We're getting close to wrapping up my series on the different acne types and how to treat them. If you don't know which kind of acne you have, take my quiz to find out. If your acne is mild, you can see my treatment suggestions here, and if it is moderate, you can check out treatments options here.
Severe acne vulgaris can be really painful, both emotionally and physically, but do not despair if this is your diagnosis! There are effective treatment options for you, too. But I'm gonna be straight with you: If this what you have, you must see a dermatologist, because there just isn't much that over-the-counter treatments can do for this kind of acne.
Just a quick refresher: Severe acne vulgaris consists of cysts and nodules. Nodules are solid, dome-shaped lesions. They're inflamed and painful, they extend into deeper layers of the skin, and they may cause tissue destruction that results in scarring. A cyst is a sac-like lesion containing liquid or semiliquid material consisting of white blood cells, dead cells, and bacteria. It is larger than a pustule, may be severely inflamed, extends into deeper layers of the skin, may be very painful, and can result in scarring. Cysts and nodules often occur together in a severe form of acne called nodulocystic.
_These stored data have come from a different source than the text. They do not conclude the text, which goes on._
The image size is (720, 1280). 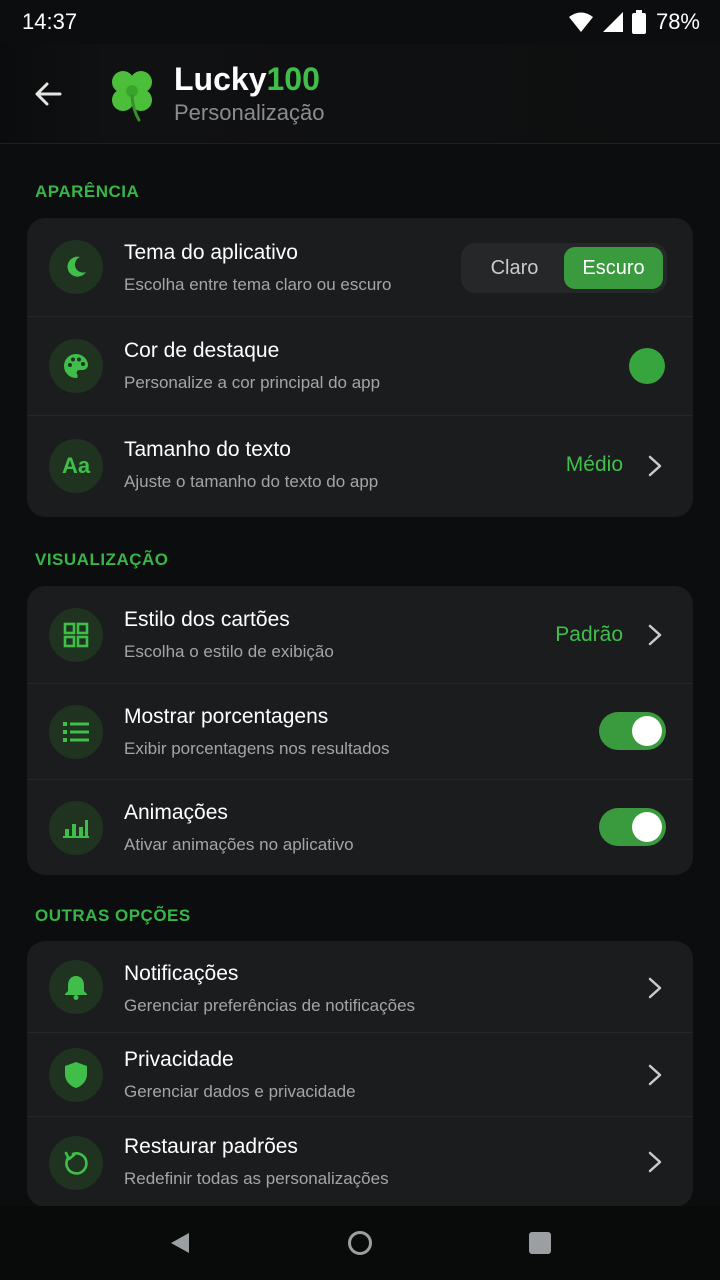 I want to click on row-title: Mostrar porcentagens, so click(x=226, y=716).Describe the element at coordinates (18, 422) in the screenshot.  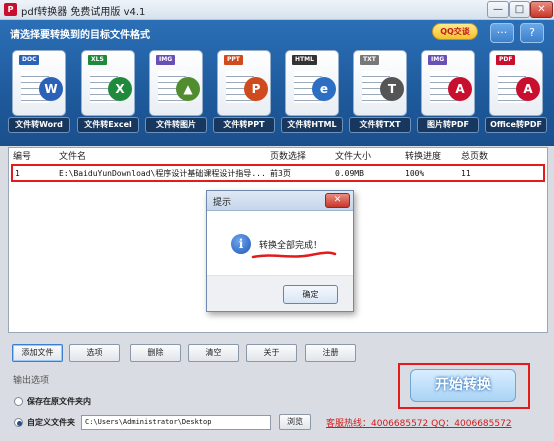
I see `custom-folder-radio` at that location.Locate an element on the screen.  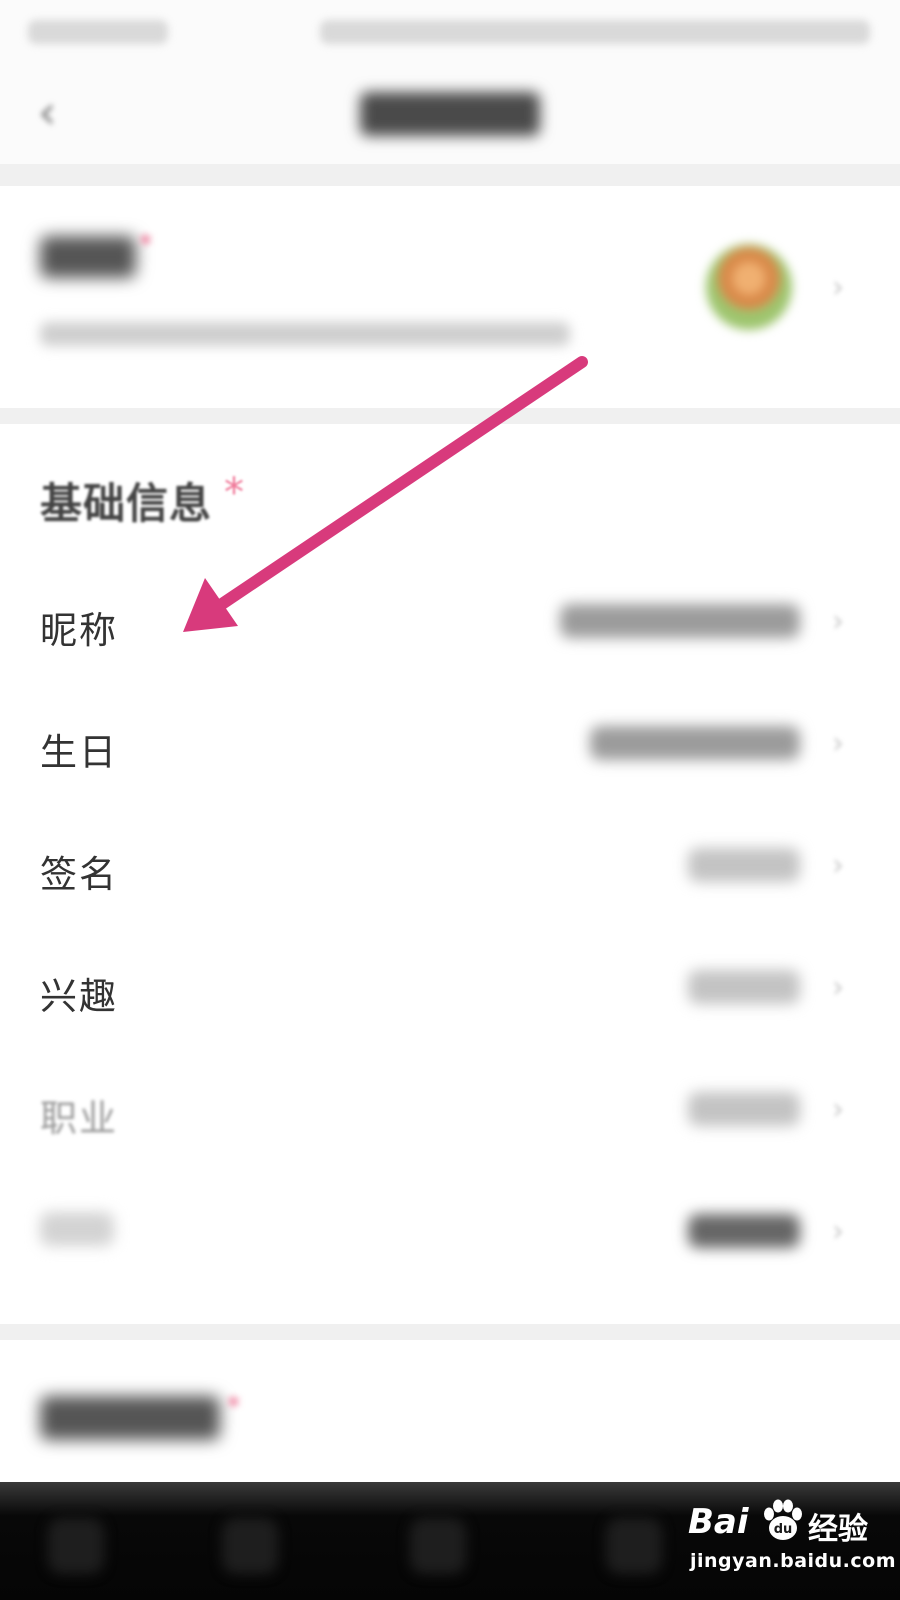
avatar is located at coordinates (749, 287).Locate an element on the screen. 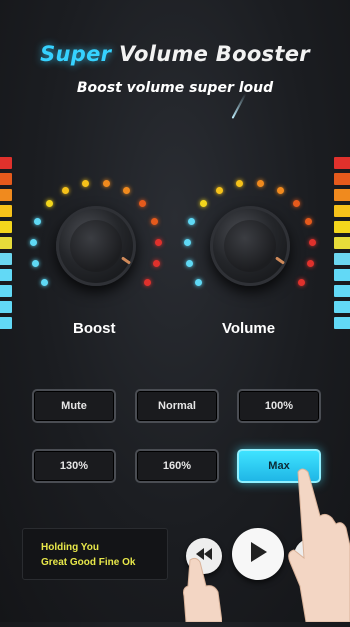 The width and height of the screenshot is (350, 627). boost-knob is located at coordinates (96, 246).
If that describes your acne, see your treatment options when you read more.
- Retinoids: This is the most common, and most proven effective treatment for severe nodulocystic acne. Retinoids come in two forms: oral and topical. Topical retinoids are better suited for mild to moderate acne, but for severe acne, an oral retinoid like Accutane can be a lifesaver as it actually reduces sebum production (often permanently). To read more about what retinoids are and what they can do for your skin, check out this post. To find out more about how Accutane works and decide whether or not it's for you, check out this post.
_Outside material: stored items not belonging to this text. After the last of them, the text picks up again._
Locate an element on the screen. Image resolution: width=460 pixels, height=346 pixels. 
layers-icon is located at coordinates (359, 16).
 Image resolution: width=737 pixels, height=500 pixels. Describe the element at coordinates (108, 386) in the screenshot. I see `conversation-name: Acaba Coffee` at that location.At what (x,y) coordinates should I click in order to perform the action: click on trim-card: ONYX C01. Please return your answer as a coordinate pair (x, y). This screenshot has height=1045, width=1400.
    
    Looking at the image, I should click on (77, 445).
- Hormone therapy: Since it is known that male hormones can play a role in the overproduction of sebum, females may benefit from certain combinations of estrogen medications such as birth control. In fact, as this study shows, hormonal birth control pills can significantly reduce the appearance of acne lesions in up to three-quarters of cases studied. To see more about the pill and acne, check out this post.
- In-office options: Not as scary as it sounds, I promise! If you need immediate relief from a particularly painful or unsightly cyst, you can visit your doctor for a cortisone shot. It is injected directly into the inflamed lesion, and eliminates the painful swelling and redness in a jiffy. It's not a miracle cure, though, as it does not treat the underlying causes of acne. It is also painful, and too much cortisone can have unpleasant side effects like nausea and headaches. A doctor can also treat large and painful lesions with cryotherapy, which is essentially freezing them off using liquid nitrogen. This can be quite painful, but the cyst will disappear immediately. Side effects can be a bit rough, including peeling, blistering, and swelling, so this is best to only use in extreme cases of unbearable cysts.
- Surgery: Not as scary as it sounds, but still only for use in extreme cases on cysts that have not responded to any other treatment. Your doctor will use a sharp instrument to drain the lesion of pus, oil, and bacteria, which relieves the pain and pressure while speeding up the healing time.
Some things to keep in mind if you are suffering from severe acne: First of all, there is hope! Do not despair if your skin doesn't respond to the same cleanser or antibiotics that worked wonders on your friend's skin. Everyone's skin chemistry is different. And I cannot stress this enough: You must see a doctor if you have cystic acne. I know it can be pricey, but think about all the money you will save on makeup if you address the source of the problem, not to mention the priceless mental relief of having clear skin. Let me know if anyone has tried any of the above treatments, as I would be interested to hear your stories.